§ ENTRIES SUPPLIED
__________

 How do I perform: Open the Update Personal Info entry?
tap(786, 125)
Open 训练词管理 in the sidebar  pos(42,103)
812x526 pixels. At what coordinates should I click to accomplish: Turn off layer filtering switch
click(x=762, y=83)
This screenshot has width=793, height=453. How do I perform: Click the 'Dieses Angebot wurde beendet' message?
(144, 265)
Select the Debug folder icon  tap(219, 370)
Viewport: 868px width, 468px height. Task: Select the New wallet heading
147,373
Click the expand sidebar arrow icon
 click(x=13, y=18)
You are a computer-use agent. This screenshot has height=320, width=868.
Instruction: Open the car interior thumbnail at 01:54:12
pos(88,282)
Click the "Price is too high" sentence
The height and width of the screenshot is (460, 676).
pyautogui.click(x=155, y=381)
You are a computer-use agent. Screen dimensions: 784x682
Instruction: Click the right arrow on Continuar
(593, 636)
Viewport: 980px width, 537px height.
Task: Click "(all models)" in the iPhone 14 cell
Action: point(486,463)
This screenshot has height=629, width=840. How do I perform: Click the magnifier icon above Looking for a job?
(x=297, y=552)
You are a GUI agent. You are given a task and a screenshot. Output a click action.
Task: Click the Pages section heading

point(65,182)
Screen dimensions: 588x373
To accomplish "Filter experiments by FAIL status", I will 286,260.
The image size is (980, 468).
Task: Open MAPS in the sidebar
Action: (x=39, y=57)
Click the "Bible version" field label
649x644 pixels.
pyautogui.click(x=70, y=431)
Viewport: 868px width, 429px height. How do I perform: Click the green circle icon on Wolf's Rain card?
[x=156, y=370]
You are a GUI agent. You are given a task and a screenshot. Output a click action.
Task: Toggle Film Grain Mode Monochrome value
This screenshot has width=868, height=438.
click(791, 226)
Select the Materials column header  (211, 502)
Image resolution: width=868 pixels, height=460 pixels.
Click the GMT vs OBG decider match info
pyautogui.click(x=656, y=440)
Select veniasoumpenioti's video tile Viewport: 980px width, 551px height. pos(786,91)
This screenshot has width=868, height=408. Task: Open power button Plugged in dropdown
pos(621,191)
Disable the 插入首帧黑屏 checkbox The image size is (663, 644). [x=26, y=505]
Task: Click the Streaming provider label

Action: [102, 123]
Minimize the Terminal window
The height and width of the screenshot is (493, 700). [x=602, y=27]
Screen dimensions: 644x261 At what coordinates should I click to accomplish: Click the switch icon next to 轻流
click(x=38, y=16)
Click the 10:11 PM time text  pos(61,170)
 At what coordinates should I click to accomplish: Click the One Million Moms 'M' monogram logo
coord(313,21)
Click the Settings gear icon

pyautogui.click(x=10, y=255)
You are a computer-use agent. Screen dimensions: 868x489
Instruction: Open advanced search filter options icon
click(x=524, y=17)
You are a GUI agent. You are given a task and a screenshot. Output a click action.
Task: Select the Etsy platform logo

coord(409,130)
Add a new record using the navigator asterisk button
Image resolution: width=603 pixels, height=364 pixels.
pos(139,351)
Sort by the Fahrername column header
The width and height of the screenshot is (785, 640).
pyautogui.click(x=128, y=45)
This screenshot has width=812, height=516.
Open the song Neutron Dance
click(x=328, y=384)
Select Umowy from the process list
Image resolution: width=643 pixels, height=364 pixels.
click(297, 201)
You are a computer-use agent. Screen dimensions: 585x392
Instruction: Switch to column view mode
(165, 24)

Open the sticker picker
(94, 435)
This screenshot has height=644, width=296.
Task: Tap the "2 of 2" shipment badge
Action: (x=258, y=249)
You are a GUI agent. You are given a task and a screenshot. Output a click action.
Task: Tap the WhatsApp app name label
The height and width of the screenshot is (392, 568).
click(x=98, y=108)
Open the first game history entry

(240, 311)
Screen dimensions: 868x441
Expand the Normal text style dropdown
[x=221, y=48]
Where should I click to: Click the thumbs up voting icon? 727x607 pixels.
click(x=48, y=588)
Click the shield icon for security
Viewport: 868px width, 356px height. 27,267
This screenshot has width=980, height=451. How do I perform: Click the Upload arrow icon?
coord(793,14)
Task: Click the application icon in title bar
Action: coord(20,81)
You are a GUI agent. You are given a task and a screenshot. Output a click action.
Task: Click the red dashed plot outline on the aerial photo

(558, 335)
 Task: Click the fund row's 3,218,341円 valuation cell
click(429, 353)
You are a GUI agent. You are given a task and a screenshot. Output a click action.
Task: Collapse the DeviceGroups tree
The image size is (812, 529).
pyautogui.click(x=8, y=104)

__________

§ THE PROBLEM
Give back, exactly as written, the stretch from the line with "Task: Click the Pages section heading" through the line with "Select the Materials", and no other lines from the records above.

§ EXERCISE ANSWER
Task: Click the Pages section heading

point(65,182)
Screen dimensions: 588x373
To accomplish "Filter experiments by FAIL status", I will 286,260.
The image size is (980, 468).
Task: Open MAPS in the sidebar
Action: (x=39, y=57)
Click the "Bible version" field label
649x644 pixels.
pyautogui.click(x=70, y=431)
Viewport: 868px width, 429px height. How do I perform: Click the green circle icon on Wolf's Rain card?
[x=156, y=370]
You are a GUI agent. You are given a task and a screenshot. Output a click action.
Task: Toggle Film Grain Mode Monochrome value
This screenshot has width=868, height=438.
click(791, 226)
Select the Materials column header  (211, 502)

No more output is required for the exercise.